Data Collection by Web Crawling

Date: 2023.07.27 ~ 2023.07.30

Writer: 9tailwolf

Introduction

The goal of my research is to determine what kind of hate occurs at what age and gender. So I need sentences data in the community that can represent each age group.

How to Choose Community

Trend Searching was used to identify communities that well represent the characteristics of each age group. Blackkiwi is a most useful site for searching Korean searching trends.

The target age/gender group of communities that I want to collect is 2030s male, 3040s male, 4050s male, 2030s female, 3040s female, 4050s female.

As a result I could select 6 communities.

81.8% of 2030s, 88.1% of male : FMkorea

78.1% of 3040s, 93.5% of male : Ruliweb

69.0% of 4050s, 65.9% of male : Clien

73.8% of 2030s, 95.0% of female : Theqoo

77.2% of 3040s, 79.5% of female : Yeobgi-Hogeun-Jinsil

88.1% of 4050s, 95.2% of female : 82cook

Web Crawling for Collect Data

BeautifulSoap4 is a useful package tool library for parsing HTML and XML documents. By this, datas can be made a form of tree and it can be searched by python iteration. Selenium is also a useful package tool library for browser automation.
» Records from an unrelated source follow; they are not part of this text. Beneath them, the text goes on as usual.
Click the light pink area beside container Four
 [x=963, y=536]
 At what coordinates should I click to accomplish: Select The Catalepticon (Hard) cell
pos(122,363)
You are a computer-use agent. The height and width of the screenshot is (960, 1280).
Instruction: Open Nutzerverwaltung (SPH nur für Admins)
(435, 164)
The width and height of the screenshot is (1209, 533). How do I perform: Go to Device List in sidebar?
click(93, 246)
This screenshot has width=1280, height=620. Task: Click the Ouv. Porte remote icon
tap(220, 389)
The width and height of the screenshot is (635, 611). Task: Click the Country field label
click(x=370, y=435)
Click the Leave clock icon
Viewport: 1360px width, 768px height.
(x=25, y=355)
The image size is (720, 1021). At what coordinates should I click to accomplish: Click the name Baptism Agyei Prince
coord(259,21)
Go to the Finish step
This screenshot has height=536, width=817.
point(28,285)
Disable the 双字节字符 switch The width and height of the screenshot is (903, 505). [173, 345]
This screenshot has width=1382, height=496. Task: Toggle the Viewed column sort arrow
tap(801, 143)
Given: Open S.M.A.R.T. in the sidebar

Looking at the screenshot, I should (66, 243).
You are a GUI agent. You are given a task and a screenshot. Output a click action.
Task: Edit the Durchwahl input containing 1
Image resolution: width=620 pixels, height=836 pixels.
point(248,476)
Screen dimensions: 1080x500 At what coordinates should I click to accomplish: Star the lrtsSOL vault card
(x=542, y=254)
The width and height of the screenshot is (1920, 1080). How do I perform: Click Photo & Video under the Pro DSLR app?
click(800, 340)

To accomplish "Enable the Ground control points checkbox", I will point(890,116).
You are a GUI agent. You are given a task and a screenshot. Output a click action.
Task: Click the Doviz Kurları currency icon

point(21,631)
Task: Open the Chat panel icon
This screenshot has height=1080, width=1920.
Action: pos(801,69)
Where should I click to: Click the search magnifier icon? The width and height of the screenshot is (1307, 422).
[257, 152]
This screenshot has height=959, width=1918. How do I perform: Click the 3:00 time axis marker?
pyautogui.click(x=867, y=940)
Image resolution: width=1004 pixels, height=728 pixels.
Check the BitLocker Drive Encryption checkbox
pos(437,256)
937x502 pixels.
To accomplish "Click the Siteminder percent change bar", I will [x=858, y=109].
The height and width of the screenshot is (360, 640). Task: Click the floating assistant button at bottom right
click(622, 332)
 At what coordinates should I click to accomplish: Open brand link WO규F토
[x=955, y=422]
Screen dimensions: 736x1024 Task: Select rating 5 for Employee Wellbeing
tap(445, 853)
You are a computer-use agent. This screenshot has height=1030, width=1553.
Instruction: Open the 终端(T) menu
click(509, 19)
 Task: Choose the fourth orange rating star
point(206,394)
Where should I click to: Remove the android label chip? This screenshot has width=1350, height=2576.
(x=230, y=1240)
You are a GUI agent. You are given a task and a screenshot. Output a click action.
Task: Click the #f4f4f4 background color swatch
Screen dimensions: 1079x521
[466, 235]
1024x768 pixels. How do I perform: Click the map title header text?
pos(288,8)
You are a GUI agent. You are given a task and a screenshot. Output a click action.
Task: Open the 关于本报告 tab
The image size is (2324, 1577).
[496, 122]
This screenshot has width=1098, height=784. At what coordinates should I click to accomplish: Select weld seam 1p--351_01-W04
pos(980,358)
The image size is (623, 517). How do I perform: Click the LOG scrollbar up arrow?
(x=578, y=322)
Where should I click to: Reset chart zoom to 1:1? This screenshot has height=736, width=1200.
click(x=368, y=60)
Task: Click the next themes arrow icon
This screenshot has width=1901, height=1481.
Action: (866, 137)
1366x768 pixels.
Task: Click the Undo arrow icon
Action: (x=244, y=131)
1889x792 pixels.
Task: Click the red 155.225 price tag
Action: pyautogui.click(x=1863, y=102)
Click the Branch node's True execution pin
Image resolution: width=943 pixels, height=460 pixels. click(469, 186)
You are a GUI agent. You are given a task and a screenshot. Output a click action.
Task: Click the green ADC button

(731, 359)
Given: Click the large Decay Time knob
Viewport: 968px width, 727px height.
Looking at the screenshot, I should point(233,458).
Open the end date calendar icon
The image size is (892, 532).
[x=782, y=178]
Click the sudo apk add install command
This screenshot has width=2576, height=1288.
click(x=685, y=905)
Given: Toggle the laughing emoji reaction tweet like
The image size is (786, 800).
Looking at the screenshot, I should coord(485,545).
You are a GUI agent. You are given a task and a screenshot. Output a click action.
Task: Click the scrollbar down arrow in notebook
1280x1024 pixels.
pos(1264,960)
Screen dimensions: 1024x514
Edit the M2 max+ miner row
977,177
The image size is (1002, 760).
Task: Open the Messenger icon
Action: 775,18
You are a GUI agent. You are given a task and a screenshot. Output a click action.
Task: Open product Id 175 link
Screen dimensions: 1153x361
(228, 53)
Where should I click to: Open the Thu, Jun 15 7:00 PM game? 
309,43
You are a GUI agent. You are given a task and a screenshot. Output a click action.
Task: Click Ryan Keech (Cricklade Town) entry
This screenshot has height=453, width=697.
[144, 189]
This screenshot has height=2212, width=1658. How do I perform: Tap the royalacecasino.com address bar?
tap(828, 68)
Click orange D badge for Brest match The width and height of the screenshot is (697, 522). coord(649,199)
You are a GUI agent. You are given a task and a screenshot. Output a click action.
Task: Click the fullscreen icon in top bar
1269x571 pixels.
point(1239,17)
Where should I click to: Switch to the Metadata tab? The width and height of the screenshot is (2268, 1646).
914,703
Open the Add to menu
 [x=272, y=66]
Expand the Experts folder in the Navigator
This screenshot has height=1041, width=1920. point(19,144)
This allows you to quickly and automatically browse the websight.

Below is a source code for using BeautifulSoap4 and Selenium.

from bs4 import BeautifulSoup
from selenium import webdriver

driver = webdriver.Chrome() # Open Chrome
driver.implicitly_wait(10) # This code is for wating until the web is running.

If you want to use Chrome for crawling, Chromedriver is essantial.

After that, it depends on the need and the website.

For example, to get data in Yeobgi-Hogeun-Jinsil, I run below code.

data = []
i = 3
while len(data)<5000: # Get 5,000 sentences data
    html = driver.page_source # Getting html in html variable
    soup = BeautifulSoup(html, 'html.parser') # Making Tree with BeautifulSoup
    driver.implicitly_wait(10)
    
    '''
    The procedure of finging data
    '''
    a = soup.find('div',class_='cafe_group cafe_all').find_all('li',class_='thumbnail_on cmt_on') 
    for j in a[1:]:
        data.append(j.find('span',class_='txt_detail').get_text())
        
        
    '''
    Turn the page
    '''
    if i!=7:
        driver.find_element('xpath', '//*[@id="pagingNav"]/span['+str(i)+']').click()
    else:
        driver.find_element('xpath', '//*[@id="mArticle"]/div[2]/a[2]/span').click()
        i = 2
    i += 1
    
    driver.implicitly_wait(10)

In this way, I can collect 5,000 sentence datas with 6 selected communities.